The maritime code of the Consolato del Mare constituted the maritime law of nations in this highest sense. Not only for centuries were the rules there laid down accepted, without dispute, by all maritime nations, large and small, but all the great international jurists, Grotius, Vattel, Bynkershöek, Zouch, Heineccius, Azuni, Lampredi, Puffendorf, and Kent, approved of these rules on the highest grounds of equity. I shall consider this point more at length hereafter.
When modifications began to be introduced into the practice consecrated by the rules of the Consolato del Mare, they were on the side of greater stringency and severity. England was the nation that departed least from the rules here laid down. Her general practice was for centuries in strict conformity with them, and, unless as exceptions introduced by Orders in Council, for a particular war, and as a particular exception, the rules of the Consolato were always recognized as the law of nations on the subject of maritime capture, and, as such, incorporated into the municipal law of England. France by means of her marine ordinances (having much the same force as our Orders in Council) overstepped, the provisions of the law of nations (and therefore the rules of the Consolato) far more systematically than we did; and, so far from its being true that the French practice was milder and more humane than our own, the exact contrary was the case, as I shall proceed to show.

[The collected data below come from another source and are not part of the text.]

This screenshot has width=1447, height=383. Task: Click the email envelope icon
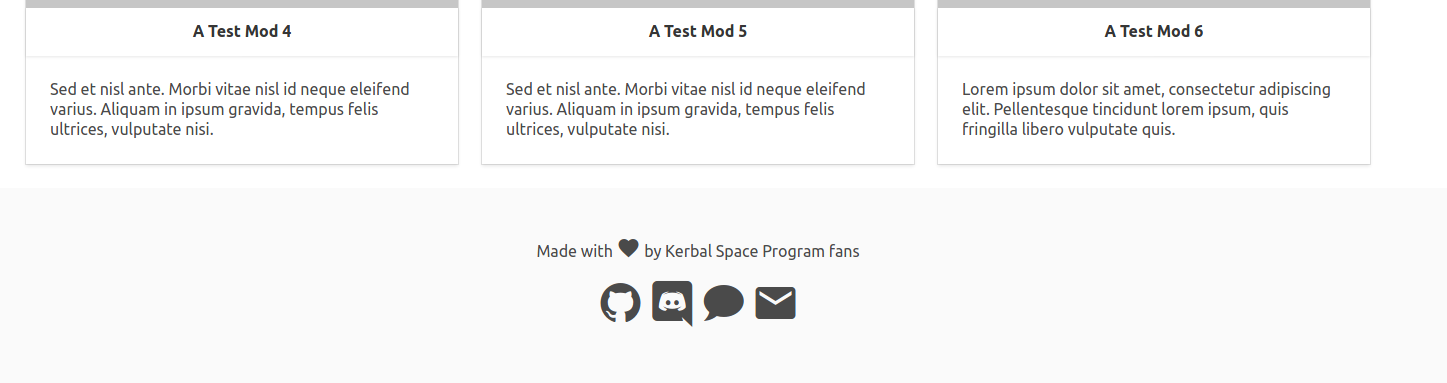coord(775,303)
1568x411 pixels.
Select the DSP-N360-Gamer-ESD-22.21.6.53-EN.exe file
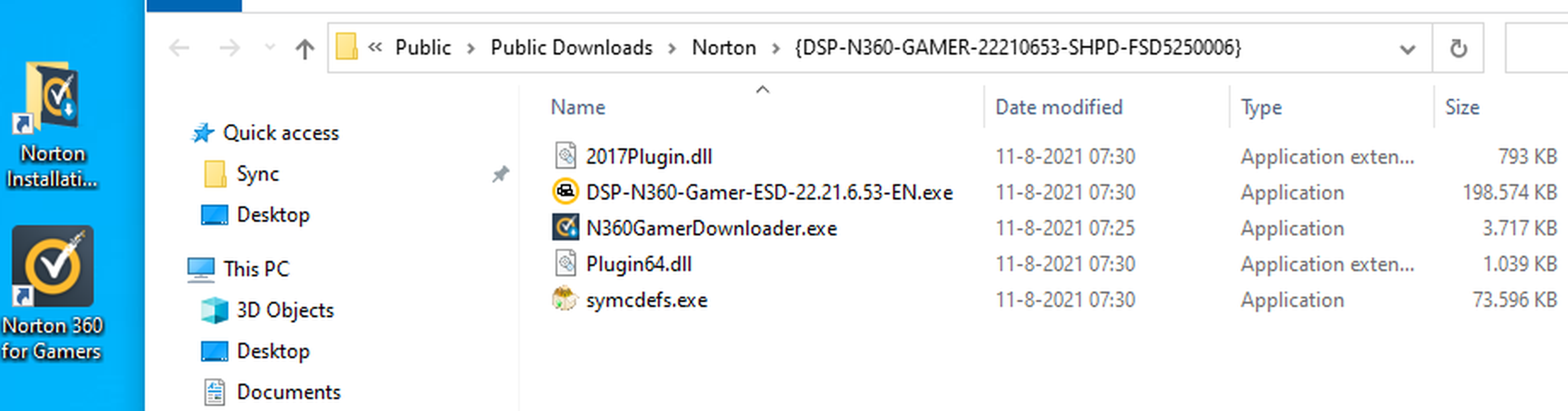click(769, 193)
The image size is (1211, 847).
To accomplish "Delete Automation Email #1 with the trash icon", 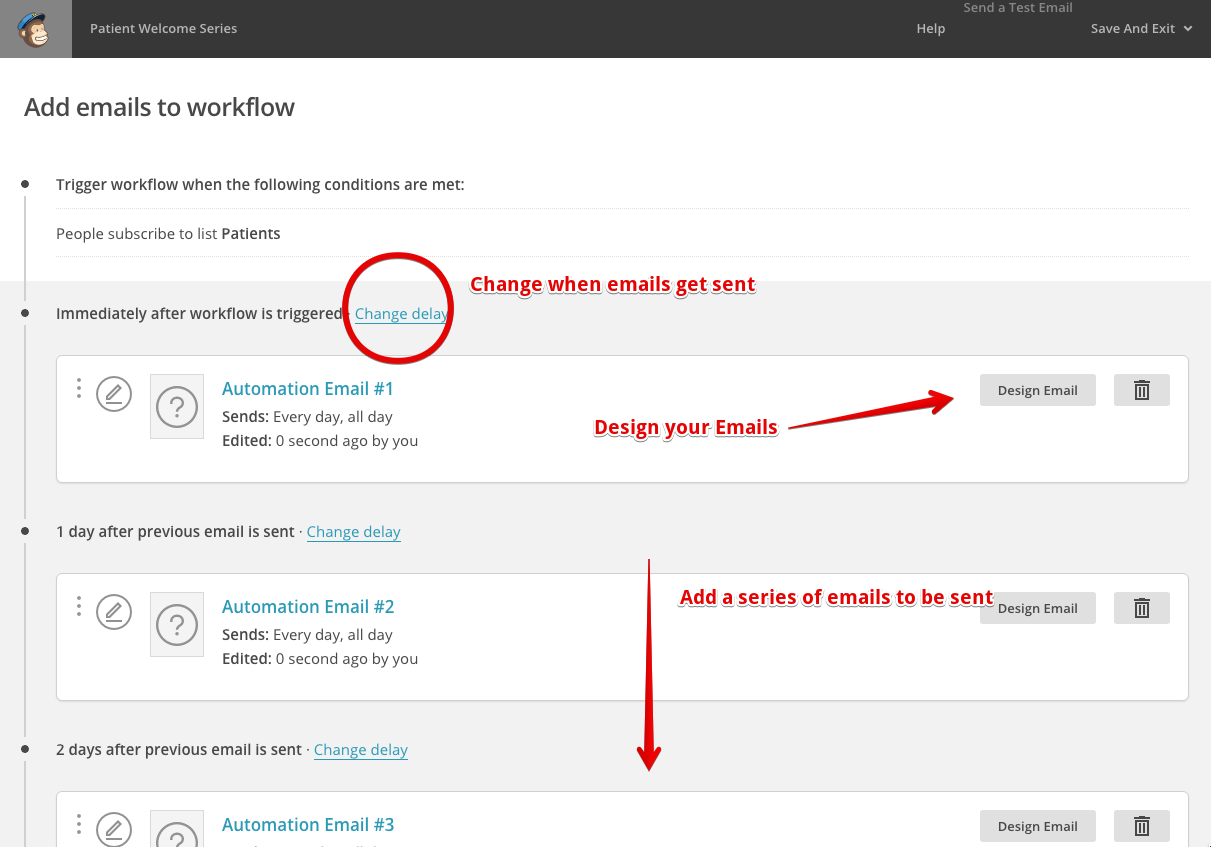I will 1141,389.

By a decree of Francis I. (1563), confirmed by another in 1584, all neutral trade with the enemy was forbidden, the neutral vessel carrying enemies' cargoes was itself confiscated, and also the neutral cargo in an enemy's vessel.
The maritime ordinance of 1681 reaffirmed all these three extensions of what I may call normal belligerent rights as laid down in the Consolato del Mare.
By the marine ordinance of 1704 still further extensions were introduced in retaliation, be it said, of the Anglo-Dutch measures adopted by William of Orange against the power of Louis XIV. All articles of the produce and manufacture of the enemy's country on board a neutral were made seizable (although not entailing the confiscation of the neutral vessel itself as was the case with enemy's property).
The marine ordinance of 1744 modified the severity of these above mentioned rules, so that only enemies' property and produce were confiscated but not the neutral vessel.
And in 1773 a full return was made to the provisions of the Consolato del Mare.
Here I will close the account of the French practice, because from this date began the policy dictated by the events (1) of the American War of Independence, and (2) of the French revolution,—in which exceptional feelings of animosity and bitterness introduced exceptional regulations, and threw considerations of equity and of law into the background.
But before taking leave of the review of French practice between 1543 and 1744, there is a very interesting incident to be recorded, worthy of attention inasmuch as it exemplifies the fact that the idea of a law of nations, independent of and superior to municipal regulations in conflict with that law, had not up to that date deserted the public conscience in France. The incident is this.—
The ordinances of 1543 and 1584 enacted, as we have seen, the confiscation of the neutral vessel as well as the enemy's cargo. But the Parliament of Paris in 1592 adjudged the contrary (on the express grounds of international law) in the case of a Hamburg ship.
To sum up, we may divide the history of the law on the subject of marine captures into three epochs.
I. From the earliest times consecrated, not introduced, by the Consolato del Mare, up to the middle of the 16th century, when the equitable rules of the Consolato were never departed from.
II. From the middle of the 16th century to the American revolution, when the rules were frequently departed from for state reasons of policy, and as retaliatory measures, but with the tendency to return to the norma laid down in the Consolato del Mare.
III. From the period of the American revolution down to the Peace of Vienna, 1815, which I will consider in a future chapter.